____ Data for this task
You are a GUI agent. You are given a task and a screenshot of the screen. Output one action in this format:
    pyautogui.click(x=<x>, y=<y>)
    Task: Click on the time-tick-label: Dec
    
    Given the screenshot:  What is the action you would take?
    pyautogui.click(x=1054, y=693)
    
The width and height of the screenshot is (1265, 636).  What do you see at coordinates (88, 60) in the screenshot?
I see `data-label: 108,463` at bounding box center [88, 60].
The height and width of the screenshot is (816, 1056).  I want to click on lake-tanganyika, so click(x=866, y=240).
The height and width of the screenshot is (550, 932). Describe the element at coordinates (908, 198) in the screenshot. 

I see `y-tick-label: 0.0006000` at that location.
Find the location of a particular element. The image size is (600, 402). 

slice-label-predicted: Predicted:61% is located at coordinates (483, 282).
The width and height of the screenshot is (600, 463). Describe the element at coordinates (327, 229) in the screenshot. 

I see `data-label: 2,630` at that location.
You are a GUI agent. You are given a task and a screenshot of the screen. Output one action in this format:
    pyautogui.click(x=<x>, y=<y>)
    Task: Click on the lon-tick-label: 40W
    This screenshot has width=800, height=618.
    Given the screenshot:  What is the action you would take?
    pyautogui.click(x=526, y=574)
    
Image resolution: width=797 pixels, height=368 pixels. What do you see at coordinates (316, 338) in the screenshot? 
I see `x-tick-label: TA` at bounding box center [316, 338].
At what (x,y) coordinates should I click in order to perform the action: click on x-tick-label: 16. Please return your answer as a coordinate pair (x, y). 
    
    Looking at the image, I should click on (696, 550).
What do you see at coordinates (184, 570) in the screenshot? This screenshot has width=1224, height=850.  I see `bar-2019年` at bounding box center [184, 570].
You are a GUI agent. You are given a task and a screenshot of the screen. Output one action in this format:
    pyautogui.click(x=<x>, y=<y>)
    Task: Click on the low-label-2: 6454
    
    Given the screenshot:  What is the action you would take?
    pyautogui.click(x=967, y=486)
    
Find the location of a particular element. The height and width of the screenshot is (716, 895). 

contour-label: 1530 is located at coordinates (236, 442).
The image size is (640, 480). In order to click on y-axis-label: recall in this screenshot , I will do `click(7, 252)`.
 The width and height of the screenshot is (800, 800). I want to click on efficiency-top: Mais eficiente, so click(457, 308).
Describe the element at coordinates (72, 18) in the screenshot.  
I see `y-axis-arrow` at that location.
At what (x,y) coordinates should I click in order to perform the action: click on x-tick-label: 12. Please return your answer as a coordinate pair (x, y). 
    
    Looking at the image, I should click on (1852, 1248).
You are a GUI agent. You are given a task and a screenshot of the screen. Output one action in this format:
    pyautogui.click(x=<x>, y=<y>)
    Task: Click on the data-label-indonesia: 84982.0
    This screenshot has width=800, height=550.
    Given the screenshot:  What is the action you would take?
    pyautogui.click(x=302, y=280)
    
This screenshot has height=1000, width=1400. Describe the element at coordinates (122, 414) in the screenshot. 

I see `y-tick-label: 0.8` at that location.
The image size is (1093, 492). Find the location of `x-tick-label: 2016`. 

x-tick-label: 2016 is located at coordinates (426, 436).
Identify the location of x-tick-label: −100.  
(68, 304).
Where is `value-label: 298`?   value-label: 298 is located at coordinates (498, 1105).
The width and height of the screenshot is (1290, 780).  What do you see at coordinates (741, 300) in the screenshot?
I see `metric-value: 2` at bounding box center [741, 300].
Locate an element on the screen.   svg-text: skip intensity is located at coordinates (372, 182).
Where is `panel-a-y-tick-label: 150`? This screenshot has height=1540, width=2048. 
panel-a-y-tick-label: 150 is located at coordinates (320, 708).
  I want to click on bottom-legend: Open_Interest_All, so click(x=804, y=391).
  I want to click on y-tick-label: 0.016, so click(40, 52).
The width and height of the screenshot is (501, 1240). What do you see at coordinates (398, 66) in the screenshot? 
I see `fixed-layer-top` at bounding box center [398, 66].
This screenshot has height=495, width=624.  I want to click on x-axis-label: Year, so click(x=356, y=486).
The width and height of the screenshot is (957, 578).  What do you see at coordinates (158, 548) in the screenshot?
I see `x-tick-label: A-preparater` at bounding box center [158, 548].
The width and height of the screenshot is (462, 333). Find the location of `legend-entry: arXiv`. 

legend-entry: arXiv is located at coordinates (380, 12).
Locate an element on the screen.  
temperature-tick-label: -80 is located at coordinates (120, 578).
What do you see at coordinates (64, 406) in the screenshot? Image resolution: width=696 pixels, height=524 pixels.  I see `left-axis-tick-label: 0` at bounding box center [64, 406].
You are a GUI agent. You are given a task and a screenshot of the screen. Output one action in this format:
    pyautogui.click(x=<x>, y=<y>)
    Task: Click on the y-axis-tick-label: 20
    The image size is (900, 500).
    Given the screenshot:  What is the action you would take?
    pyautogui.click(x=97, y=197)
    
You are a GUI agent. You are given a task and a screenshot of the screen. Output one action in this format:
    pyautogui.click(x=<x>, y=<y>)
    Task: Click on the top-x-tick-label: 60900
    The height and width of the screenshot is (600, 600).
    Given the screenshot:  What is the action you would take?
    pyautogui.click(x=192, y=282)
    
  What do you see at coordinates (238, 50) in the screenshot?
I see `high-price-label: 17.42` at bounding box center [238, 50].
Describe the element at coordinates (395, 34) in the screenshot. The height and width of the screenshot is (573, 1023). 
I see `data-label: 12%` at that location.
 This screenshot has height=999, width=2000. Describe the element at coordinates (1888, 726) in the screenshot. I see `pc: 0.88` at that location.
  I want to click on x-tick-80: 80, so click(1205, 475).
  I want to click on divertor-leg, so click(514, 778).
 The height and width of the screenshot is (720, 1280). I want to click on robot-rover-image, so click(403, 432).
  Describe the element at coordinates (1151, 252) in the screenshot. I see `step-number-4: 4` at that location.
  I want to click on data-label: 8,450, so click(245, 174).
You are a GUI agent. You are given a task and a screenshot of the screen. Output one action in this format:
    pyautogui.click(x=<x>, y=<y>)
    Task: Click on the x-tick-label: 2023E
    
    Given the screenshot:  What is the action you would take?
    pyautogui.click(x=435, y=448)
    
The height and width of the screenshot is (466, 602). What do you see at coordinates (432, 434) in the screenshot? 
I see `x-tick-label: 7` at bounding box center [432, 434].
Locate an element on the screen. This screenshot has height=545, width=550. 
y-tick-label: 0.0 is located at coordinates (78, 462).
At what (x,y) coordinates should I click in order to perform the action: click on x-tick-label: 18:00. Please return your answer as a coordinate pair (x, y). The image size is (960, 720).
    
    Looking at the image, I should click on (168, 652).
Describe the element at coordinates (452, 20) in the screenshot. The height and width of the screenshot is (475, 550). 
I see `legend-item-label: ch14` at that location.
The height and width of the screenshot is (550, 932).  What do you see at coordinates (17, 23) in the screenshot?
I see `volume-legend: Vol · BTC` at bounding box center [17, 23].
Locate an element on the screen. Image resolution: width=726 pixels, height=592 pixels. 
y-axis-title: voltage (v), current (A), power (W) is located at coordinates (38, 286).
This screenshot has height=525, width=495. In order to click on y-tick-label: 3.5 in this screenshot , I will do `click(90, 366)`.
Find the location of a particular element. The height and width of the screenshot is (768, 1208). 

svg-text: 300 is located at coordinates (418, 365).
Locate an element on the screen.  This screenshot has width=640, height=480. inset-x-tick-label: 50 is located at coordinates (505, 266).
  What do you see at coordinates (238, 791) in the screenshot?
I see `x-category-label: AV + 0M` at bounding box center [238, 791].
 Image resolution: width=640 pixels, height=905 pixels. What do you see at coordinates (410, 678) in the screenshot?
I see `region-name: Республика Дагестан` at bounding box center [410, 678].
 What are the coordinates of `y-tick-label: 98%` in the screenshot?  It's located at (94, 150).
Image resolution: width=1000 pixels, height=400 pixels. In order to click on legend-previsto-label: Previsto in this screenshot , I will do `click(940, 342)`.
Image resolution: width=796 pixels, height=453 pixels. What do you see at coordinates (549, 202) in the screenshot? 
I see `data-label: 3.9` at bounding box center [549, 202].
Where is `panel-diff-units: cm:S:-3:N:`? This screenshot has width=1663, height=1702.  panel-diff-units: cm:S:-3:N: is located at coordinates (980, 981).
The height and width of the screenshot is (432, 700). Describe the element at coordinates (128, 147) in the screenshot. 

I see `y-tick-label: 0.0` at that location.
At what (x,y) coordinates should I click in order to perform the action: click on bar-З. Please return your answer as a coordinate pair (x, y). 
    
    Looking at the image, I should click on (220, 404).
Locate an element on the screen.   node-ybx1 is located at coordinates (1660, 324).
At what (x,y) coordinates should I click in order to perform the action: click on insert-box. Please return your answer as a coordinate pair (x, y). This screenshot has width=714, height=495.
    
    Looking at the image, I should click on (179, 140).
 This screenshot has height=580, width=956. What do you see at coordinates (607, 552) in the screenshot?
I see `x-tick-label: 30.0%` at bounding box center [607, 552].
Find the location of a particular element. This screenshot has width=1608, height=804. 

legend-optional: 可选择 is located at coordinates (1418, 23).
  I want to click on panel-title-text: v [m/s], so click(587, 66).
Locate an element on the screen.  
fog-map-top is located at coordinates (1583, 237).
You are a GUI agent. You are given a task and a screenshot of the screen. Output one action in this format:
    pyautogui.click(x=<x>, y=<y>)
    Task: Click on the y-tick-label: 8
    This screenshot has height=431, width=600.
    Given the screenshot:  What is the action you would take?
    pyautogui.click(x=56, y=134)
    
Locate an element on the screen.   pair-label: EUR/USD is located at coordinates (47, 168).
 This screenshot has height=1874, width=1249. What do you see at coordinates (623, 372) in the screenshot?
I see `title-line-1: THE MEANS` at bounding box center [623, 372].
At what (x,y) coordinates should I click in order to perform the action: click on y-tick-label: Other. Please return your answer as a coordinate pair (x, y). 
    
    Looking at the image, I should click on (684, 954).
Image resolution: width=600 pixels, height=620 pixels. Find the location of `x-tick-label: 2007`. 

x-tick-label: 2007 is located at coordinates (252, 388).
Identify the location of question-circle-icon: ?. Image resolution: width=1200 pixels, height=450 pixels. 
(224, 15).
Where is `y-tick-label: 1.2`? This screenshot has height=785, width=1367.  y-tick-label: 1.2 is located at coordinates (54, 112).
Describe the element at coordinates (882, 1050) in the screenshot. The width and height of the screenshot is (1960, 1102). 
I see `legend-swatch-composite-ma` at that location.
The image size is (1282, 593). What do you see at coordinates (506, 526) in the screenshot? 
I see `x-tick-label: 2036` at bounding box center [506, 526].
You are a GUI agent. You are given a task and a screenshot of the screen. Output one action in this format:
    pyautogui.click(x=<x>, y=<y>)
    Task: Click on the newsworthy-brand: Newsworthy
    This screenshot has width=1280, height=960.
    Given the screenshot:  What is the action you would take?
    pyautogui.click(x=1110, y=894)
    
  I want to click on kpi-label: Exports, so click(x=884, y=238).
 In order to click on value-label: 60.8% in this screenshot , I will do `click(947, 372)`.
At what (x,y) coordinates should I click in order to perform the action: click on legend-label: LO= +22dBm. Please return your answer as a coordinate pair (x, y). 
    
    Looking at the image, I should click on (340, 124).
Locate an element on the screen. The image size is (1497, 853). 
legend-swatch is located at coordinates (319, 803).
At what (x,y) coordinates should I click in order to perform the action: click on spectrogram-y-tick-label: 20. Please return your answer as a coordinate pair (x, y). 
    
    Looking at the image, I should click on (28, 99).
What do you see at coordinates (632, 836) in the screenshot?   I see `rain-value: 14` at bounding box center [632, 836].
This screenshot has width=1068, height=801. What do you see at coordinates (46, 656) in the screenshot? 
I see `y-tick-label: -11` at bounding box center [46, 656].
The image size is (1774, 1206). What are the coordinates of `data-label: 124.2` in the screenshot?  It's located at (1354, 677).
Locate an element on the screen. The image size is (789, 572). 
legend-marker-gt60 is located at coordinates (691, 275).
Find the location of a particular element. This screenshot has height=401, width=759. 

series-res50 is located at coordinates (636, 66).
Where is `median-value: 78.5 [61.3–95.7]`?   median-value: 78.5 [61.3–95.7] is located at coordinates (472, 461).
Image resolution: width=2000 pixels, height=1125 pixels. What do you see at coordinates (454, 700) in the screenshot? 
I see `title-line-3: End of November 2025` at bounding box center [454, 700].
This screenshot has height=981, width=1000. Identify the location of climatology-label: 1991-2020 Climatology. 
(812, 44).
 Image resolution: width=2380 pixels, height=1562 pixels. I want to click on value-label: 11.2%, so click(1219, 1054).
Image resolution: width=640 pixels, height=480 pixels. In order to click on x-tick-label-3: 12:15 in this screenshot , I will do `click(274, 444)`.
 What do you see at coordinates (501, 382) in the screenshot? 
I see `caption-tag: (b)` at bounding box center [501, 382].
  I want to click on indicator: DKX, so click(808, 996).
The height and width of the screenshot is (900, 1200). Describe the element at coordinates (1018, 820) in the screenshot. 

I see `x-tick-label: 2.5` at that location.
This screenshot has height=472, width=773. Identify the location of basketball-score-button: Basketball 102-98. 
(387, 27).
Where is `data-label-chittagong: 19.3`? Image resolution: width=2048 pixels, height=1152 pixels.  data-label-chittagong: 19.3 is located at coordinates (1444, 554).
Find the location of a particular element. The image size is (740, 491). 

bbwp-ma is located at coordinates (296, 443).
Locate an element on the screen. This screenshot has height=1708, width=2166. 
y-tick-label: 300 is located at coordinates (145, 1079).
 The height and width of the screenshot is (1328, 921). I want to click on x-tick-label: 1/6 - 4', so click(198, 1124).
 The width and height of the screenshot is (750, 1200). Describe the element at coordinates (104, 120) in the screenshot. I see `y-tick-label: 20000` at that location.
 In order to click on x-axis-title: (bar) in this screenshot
________
Retype the lines from the line with "What do you see at coordinates (238, 791)" up to and including the line with "I want to click on panel-title-text: v", with no changes.

### Finished exercise
  What do you see at coordinates (238, 791) in the screenshot?
I see `x-category-label: AV + 0M` at bounding box center [238, 791].
 Image resolution: width=640 pixels, height=905 pixels. What do you see at coordinates (410, 678) in the screenshot?
I see `region-name: Республика Дагестан` at bounding box center [410, 678].
 What are the coordinates of `y-tick-label: 98%` in the screenshot?  It's located at (94, 150).
Image resolution: width=1000 pixels, height=400 pixels. In order to click on legend-previsto-label: Previsto in this screenshot , I will do `click(940, 342)`.
Image resolution: width=796 pixels, height=453 pixels. What do you see at coordinates (549, 202) in the screenshot? 
I see `data-label: 3.9` at bounding box center [549, 202].
Where is `panel-diff-units: cm:S:-3:N:`? This screenshot has width=1663, height=1702.  panel-diff-units: cm:S:-3:N: is located at coordinates (980, 981).
The height and width of the screenshot is (432, 700). Describe the element at coordinates (128, 147) in the screenshot. 

I see `y-tick-label: 0.0` at that location.
At what (x,y) coordinates should I click in order to perform the action: click on bar-З. Please return your answer as a coordinate pair (x, y). 
    
    Looking at the image, I should click on (220, 404).
Locate an element on the screen.   node-ybx1 is located at coordinates (1660, 324).
At what (x,y) coordinates should I click in order to perform the action: click on insert-box. Please return your answer as a coordinate pair (x, y). This screenshot has width=714, height=495.
    
    Looking at the image, I should click on (179, 140).
 This screenshot has height=580, width=956. What do you see at coordinates (607, 552) in the screenshot?
I see `x-tick-label: 30.0%` at bounding box center [607, 552].
Find the location of a particular element. This screenshot has width=1608, height=804. 

legend-optional: 可选择 is located at coordinates (1418, 23).
  I want to click on panel-title-text: v [m/s], so click(587, 66).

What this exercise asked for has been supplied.